Serbia’s elections: what about democratic values?

     

The victory of Prime Minster Aleksandar Vucic’s Progressive Party in Serbia’s election enables the government to continue with its proposed reform and fiscal consolidation agenda, Fitch Ratings says.

But the ruling populists, who won last week’s election by a landslide, have demanded a vote recount after several smaller opposition parties made it to Parliament, AP reports:

The pro-EU Serbian Progressive Party won 48 percent of the seats in the 250-seat Parliament. That is 27 seats fewer than in the previous general vote in 2014.The official tally also shows pro-Russian nationalists winning seats in the legislature, as well as three pro-Western groups which marginally passed the 5 percent threshold to enter Parliament.

Incumbent Prime Minister Vucic, who is accused by the opposition of seeking an authoritarian rule, said Tuesday “strange things happened” during the vote count on Sunday.

A vote analysis on Sunday night by the Center for Free Elections and Democracy (Cesid) indicated that the Serbian Progressive party (SNS) had won 48.6 per cent of votes cast, compared with 49.3 per cent in the previous poll in 2014, the FT reports.

The biggest surprise at the parliamentary elections was the success of the liberal, pro-European ‘Dosta je bilo’ (‘Enough is Enough’) movement led by former economy minister Sasa Radulovic, who was appointed to the cabinet by Vucic but resigned in 2014 due to the slow pace of economic reforms, Balkan Insight reports.

Opponents accuse Mr. Vucic of using European Union ambitions to mask traits that belong to the Milosevic era: centralizing power and enriching his inner circle. The European Union has particularly criticized constraints on media freedom, The New York Times adds:

Konstantin Samofalov, spokesman of the pro-European Social Democratic Party led by Boris Tadic, Serbia’s president from 2004 to 2012, accused the Vucic government of “erosion of media freedom, destruction of democratic institutions and devastation of the Serbian economy.”

Serbian civil society groups have warned of possible danger to investigative journalists examining high-level corruption, and are questioning Serbia’s media freedom in light of apparent state eavesdropping on reporters.

Vucic’s big win in Sunday’s elections can be seen as a vote in favor of his government’s reformist path toward European Union membership, writes the International Republican Institute’s Paul McCarthy. However, the corresponding success of radical far-right parties with close ties to Russia and Putin could prove an obstacle to Vucic’s pro-Western policies.

Boosted by the recent acquittal of its leader Vojislav Seselj by the UN war crimes court in The Hague, the Serbian Radical Party has seen 20 of its candidates win parliamentary seats, Balkan Insight adds.

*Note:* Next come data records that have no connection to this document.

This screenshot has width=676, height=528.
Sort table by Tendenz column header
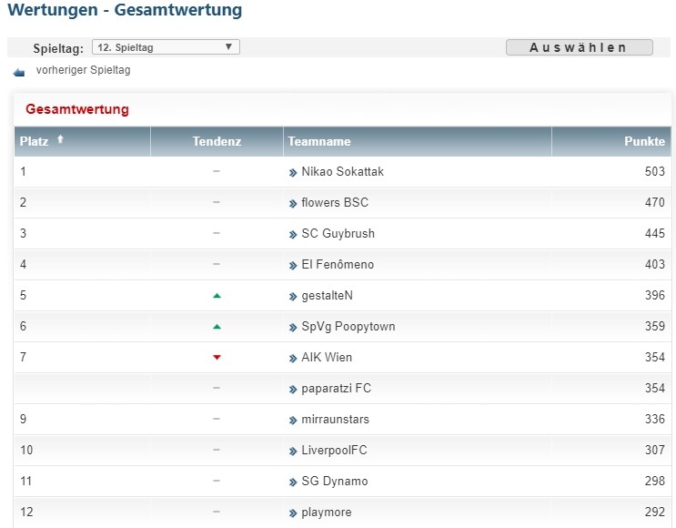point(217,142)
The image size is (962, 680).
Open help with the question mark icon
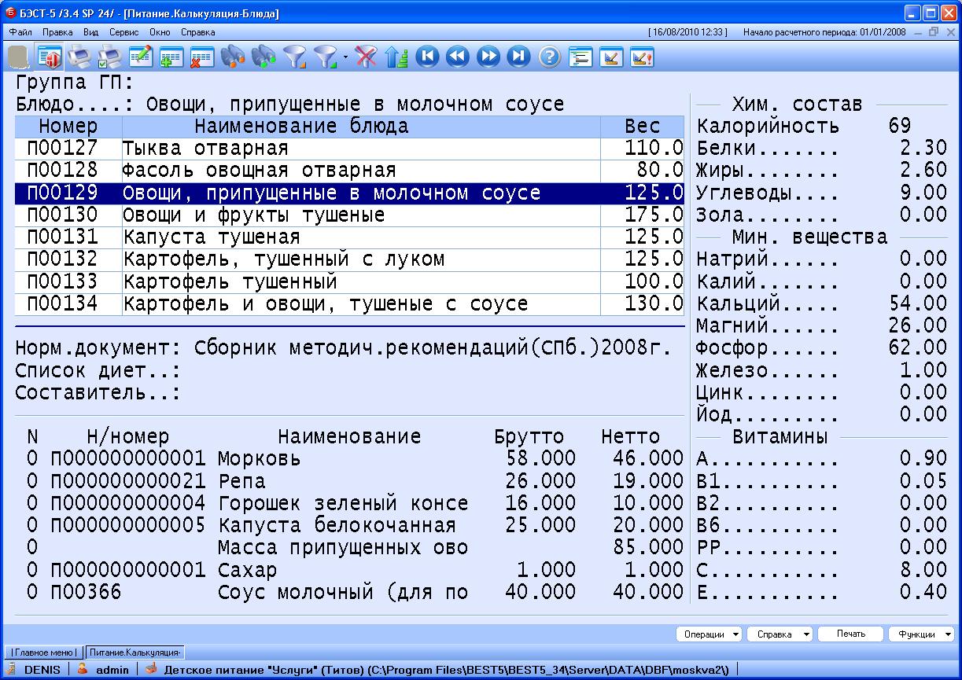[549, 57]
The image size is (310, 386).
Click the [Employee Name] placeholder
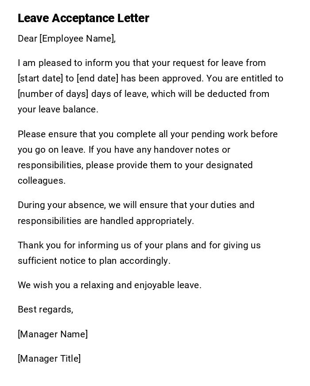click(x=77, y=39)
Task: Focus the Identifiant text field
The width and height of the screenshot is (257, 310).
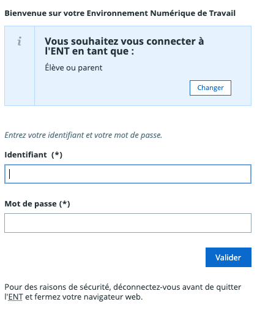Action: (128, 174)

“Seselj gained votes because of the tribunal. He returned to Belgrade triumphantly as someone who had defeated The Hague and this gave him a lot of leverage,” said Sonja Licht, president of the Belgrade Fund for Political Excellence, a think-tank.

Analysts said that Mr Seselj offered voters a powerful cocktail of nationalism, conspiracy theories and pro-Russian sentiment that taps into enduring Serbian resentment at Nato’s bombing of Belgrade in 1999.

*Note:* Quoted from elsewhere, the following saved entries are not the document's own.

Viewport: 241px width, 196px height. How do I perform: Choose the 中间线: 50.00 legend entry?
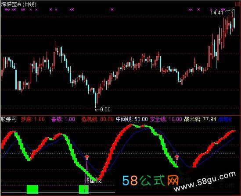[x=132, y=119]
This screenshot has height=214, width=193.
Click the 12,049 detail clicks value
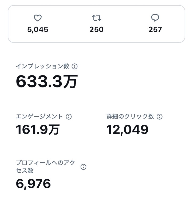tap(127, 130)
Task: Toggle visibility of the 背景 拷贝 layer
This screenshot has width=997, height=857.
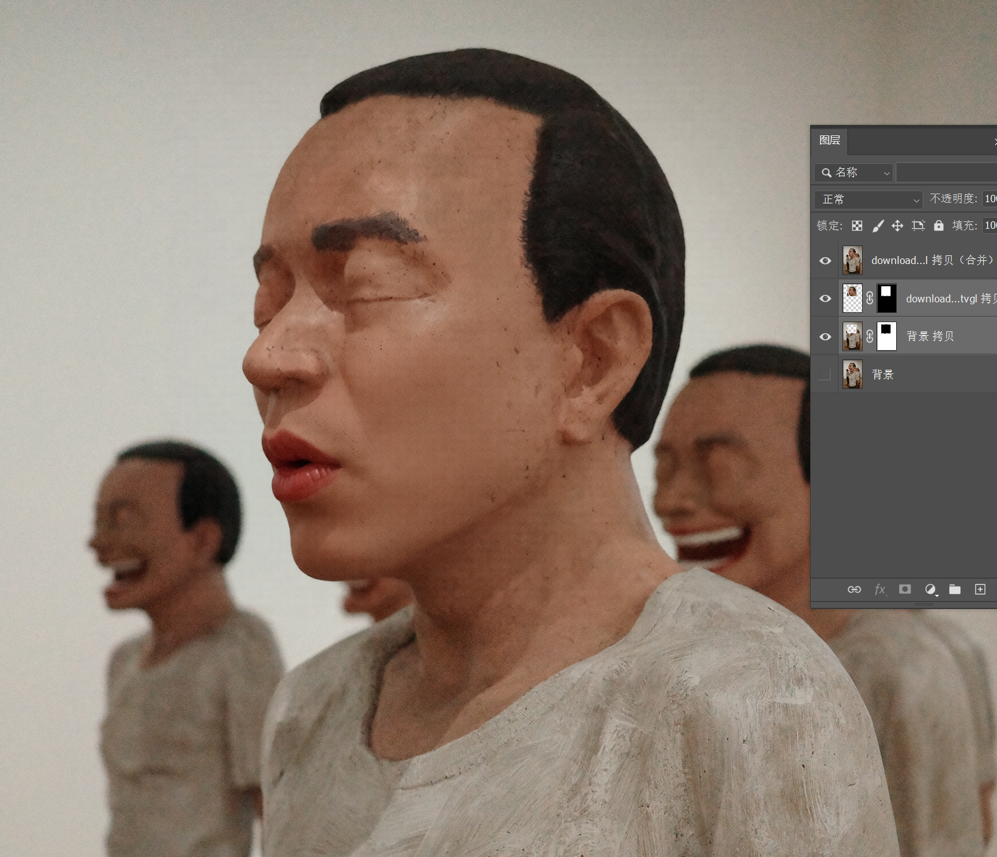Action: pyautogui.click(x=825, y=337)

“Some of Seselj’s voters are former Progressive supporters who are disillusioned with Vucic’s decisions. They expected a more radical approach from him and they want closer relations with Moscow, not Brussels,” said Ivo Colovic, an analyst with the Centre for Free Elections and Democracy.

Vucic has projected himself as a strongman who can defend Serbian interests, long promised to fight corruption, and claims to be devoted to democracy, The Economist notes:

In fact, despite many high-profile arrests (especially of politicians connected to the Democratic Party), there have been few convictions for high-level corruption. The media is largely weak and cowed by government pressure; state television unfailingly reflects the government’s point of view. Stevan Dojcinovic (right), a prominent investigative journalist [and National Endowment for Democracy grantee] who recently began investigating Mr Vucic’s family wealth, found himself attacked in the tabloid press as a “French spy”.

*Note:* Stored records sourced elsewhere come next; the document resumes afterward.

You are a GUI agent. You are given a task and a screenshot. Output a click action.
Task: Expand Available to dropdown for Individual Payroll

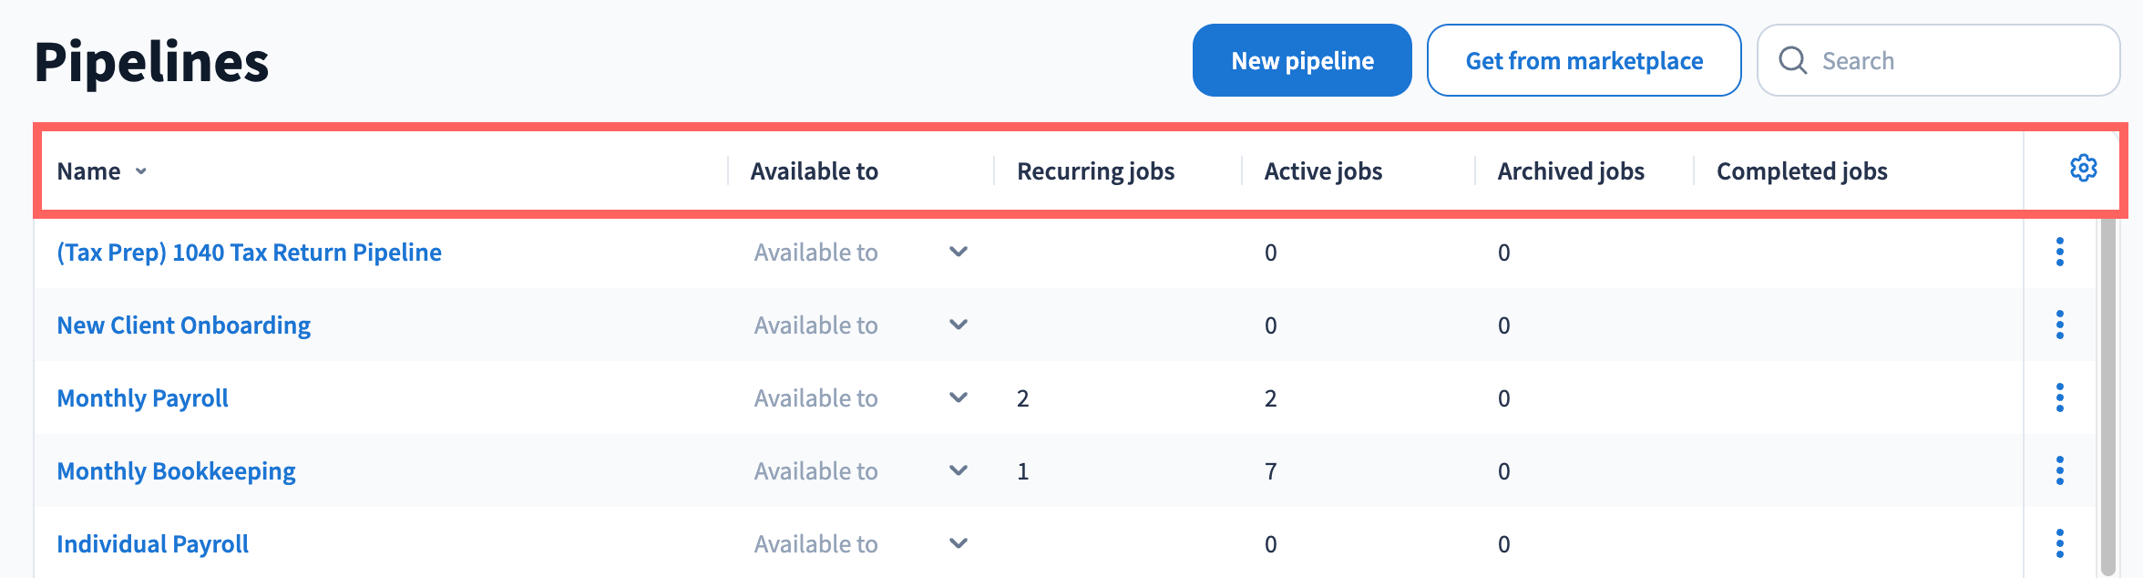coord(958,543)
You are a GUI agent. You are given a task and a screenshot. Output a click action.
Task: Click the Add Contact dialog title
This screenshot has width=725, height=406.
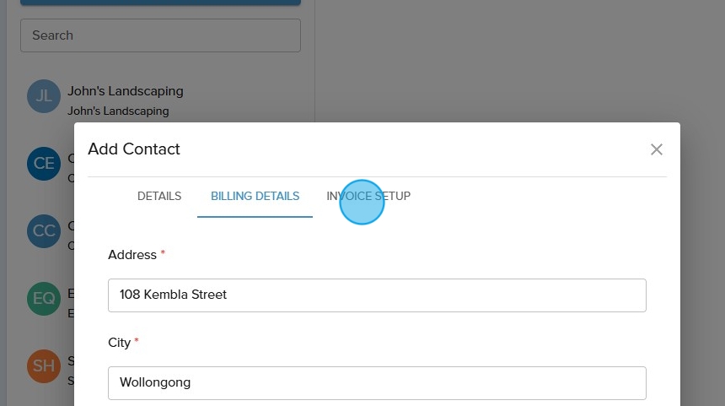pos(134,149)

Florian Bieber, a professor at Graz University, says Mr Vucic is one of a generation of Balkan leaders with no ideological underpinning, who run their countries through informal networks, by telephone, rather than via proper institutions. “It is all about personal power,” says Mr Bieber. As one Serbian official puts it: “The West has been primarily interested in whether these guys are nationalists in an explosive region. They have somehow lost interest in whether they are democrats.”

Furthermore, Vučić has been markedly omnivore in choosing his allies, notes analyst Tena Prelec:

While keeping western leaders happy with a more lenient approach towards Kosovo, he has never reneged the traditional partnership with Russia, nor has he backed out of securing new ties with the UAE, with China and with other foreign investors. Ultimately, this is not something he has ever attempted to hide, repeating on more than one occasion that economic interest is the number one criterion in his government’s line. This ‘Europe versus Russia’ narrative is therefore distinctly unhelpful when trying to understand the political dynamics in Serbia and the wider region – lest it ends up overshadowing more crucial issues.